- [Source data]:
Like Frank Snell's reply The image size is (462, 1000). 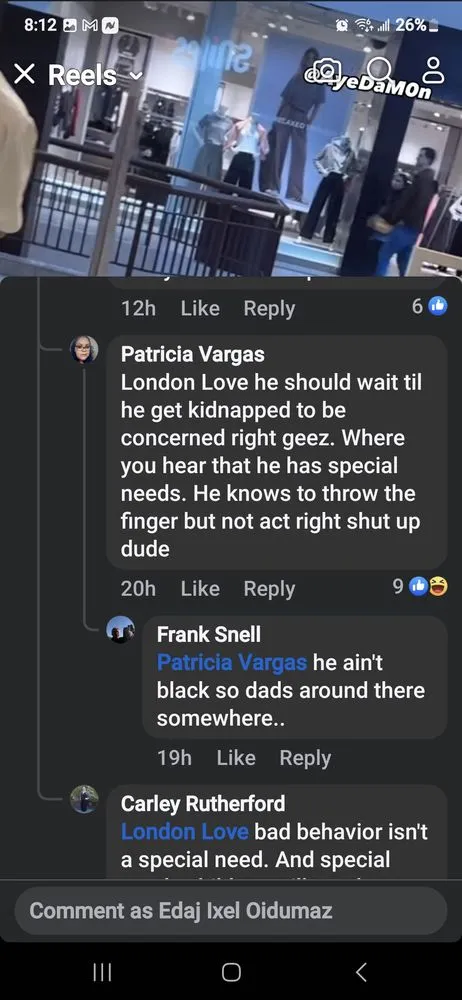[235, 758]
==
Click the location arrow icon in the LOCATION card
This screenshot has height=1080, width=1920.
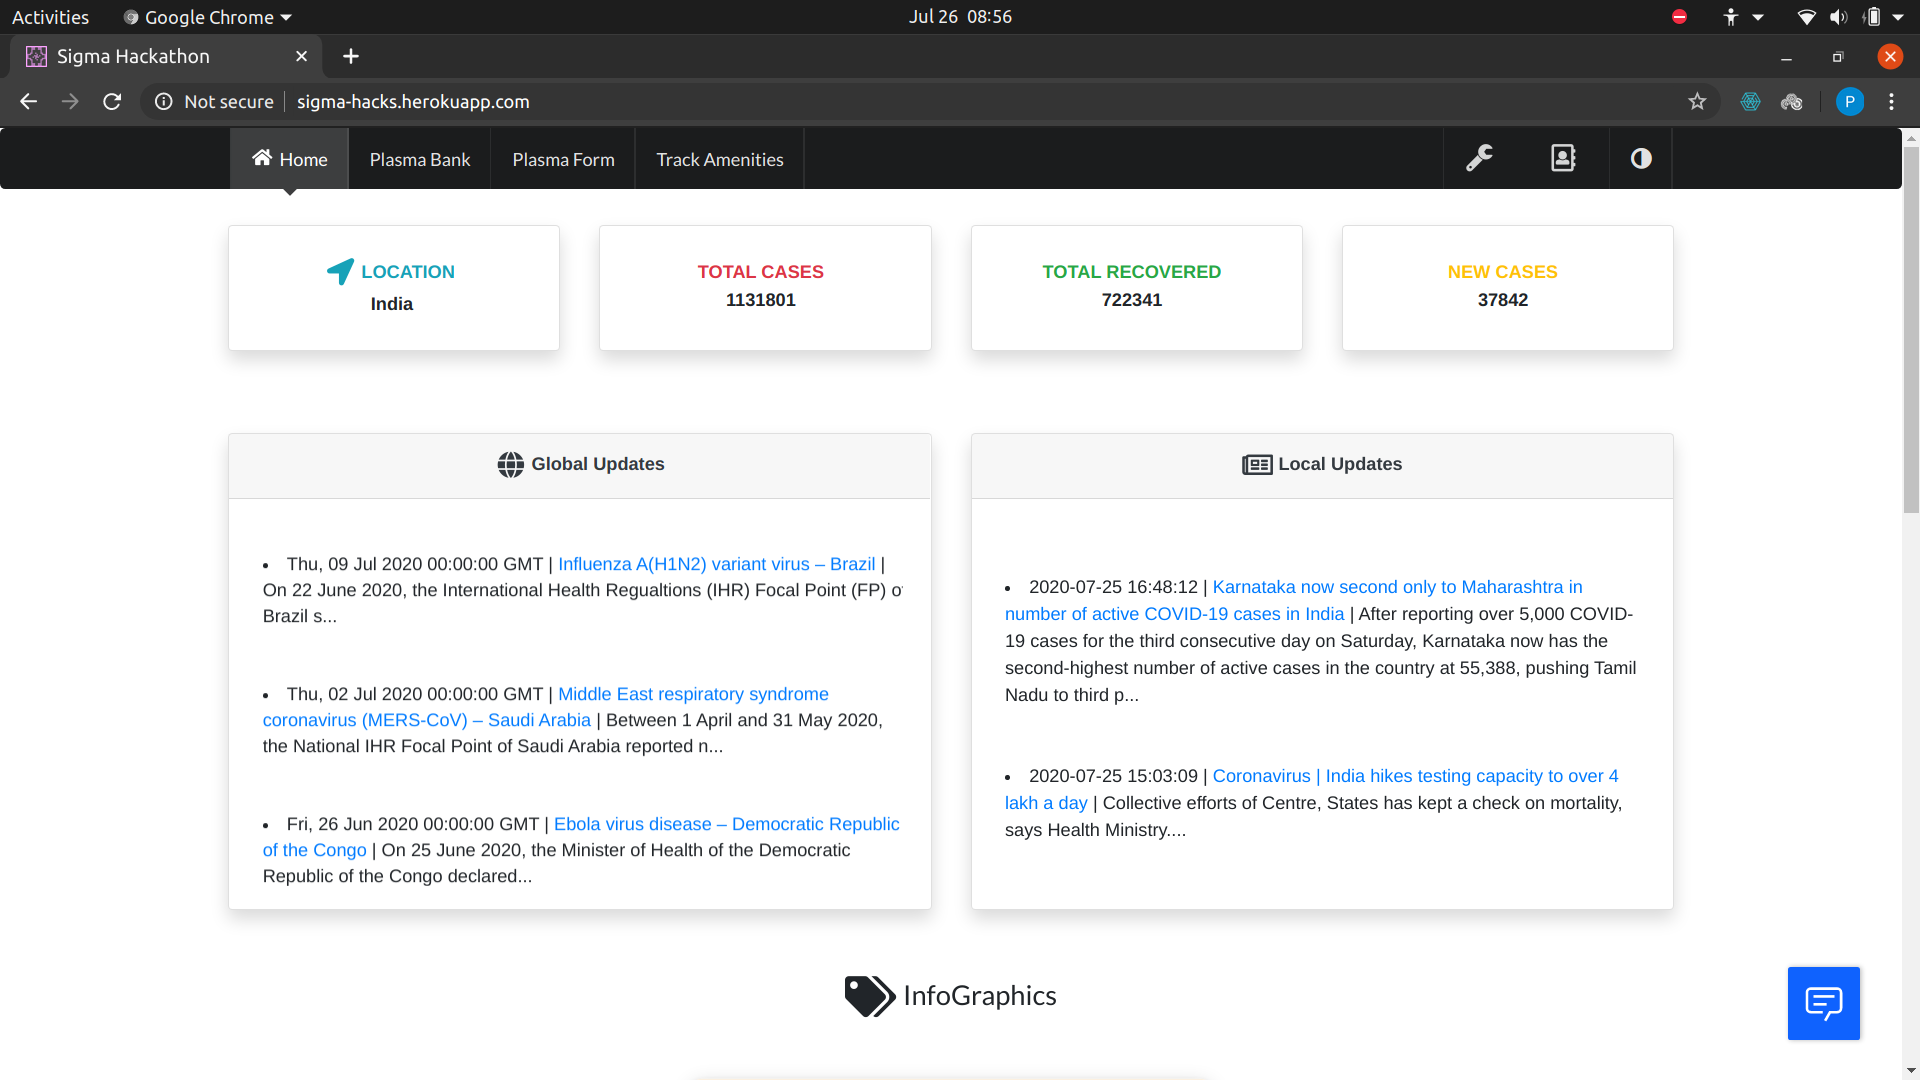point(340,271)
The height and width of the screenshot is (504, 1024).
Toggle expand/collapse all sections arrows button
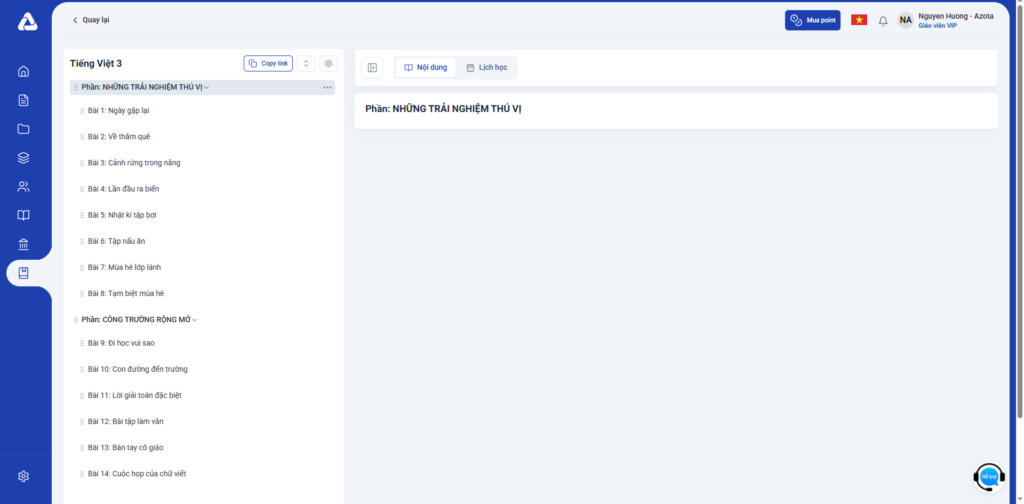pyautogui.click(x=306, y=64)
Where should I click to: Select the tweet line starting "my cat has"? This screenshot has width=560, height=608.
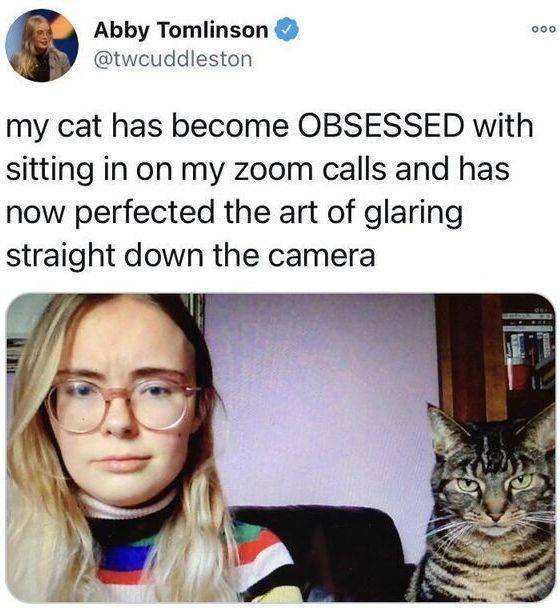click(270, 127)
--
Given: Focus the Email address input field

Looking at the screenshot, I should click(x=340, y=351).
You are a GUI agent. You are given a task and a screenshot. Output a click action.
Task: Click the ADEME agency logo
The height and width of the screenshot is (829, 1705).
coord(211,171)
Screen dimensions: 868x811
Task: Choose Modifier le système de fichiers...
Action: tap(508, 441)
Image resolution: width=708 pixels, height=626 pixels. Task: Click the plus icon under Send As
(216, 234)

- [Task]: Quote the items from the line that contains "Click the location" through the line that contains "click(270, 127)", including both of those lines, and leave out the pictures.

- [Solved problem]:
Click the location arrow icon in the LOCATION card
This screenshot has height=1080, width=1920.
point(340,271)
The height and width of the screenshot is (504, 1024).
Toggle expand/collapse all sections arrows button
pyautogui.click(x=306, y=64)
Where should I click to: Select the tweet line starting "my cat has"? This screenshot has width=560, height=608.
click(270, 127)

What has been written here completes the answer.